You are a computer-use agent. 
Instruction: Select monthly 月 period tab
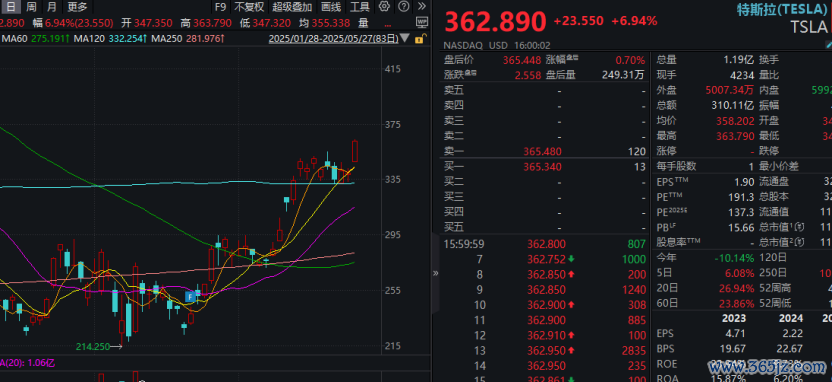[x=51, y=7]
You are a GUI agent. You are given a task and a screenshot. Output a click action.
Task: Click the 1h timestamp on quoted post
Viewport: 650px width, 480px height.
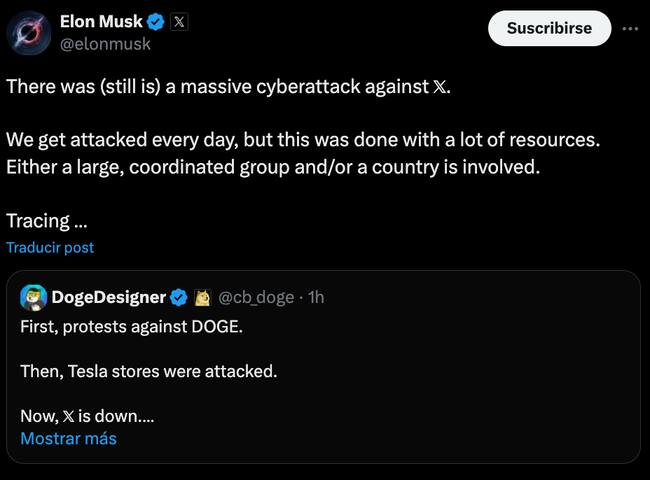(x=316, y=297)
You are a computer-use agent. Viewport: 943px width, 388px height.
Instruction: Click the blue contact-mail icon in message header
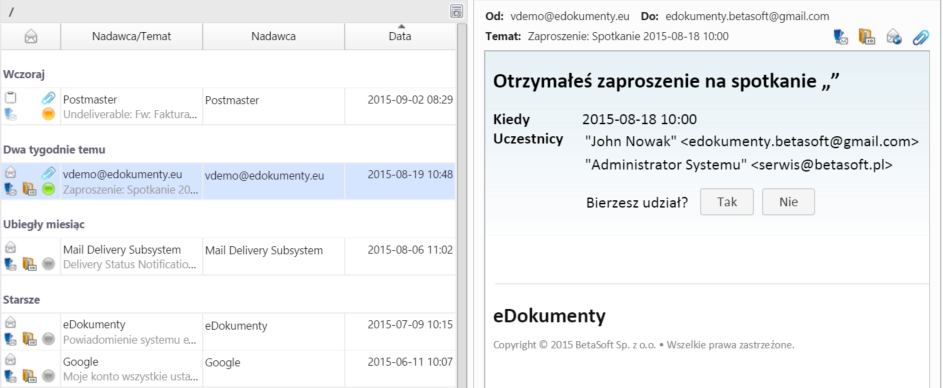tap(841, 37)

---

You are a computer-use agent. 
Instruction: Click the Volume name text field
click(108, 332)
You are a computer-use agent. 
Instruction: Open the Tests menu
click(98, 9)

WHAT TO PRODUCE:
Look above for the line holding "Instruction: Select monthly 月 period tab" and output everything from it down to the line holding "You are a computer-use agent. Viewport: 943px", both ends included, exactly and without images.

RESPONSE TO THE EXERCISE:
Instruction: Select monthly 月 period tab
[x=51, y=7]
You are a GUI agent. You are given a task and a screenshot. Output a click action.
Task: Click the 1h timestamp on quoted post
Viewport: 650px width, 480px height.
(x=316, y=297)
You are a computer-use agent. Viewport: 943px width, 388px height.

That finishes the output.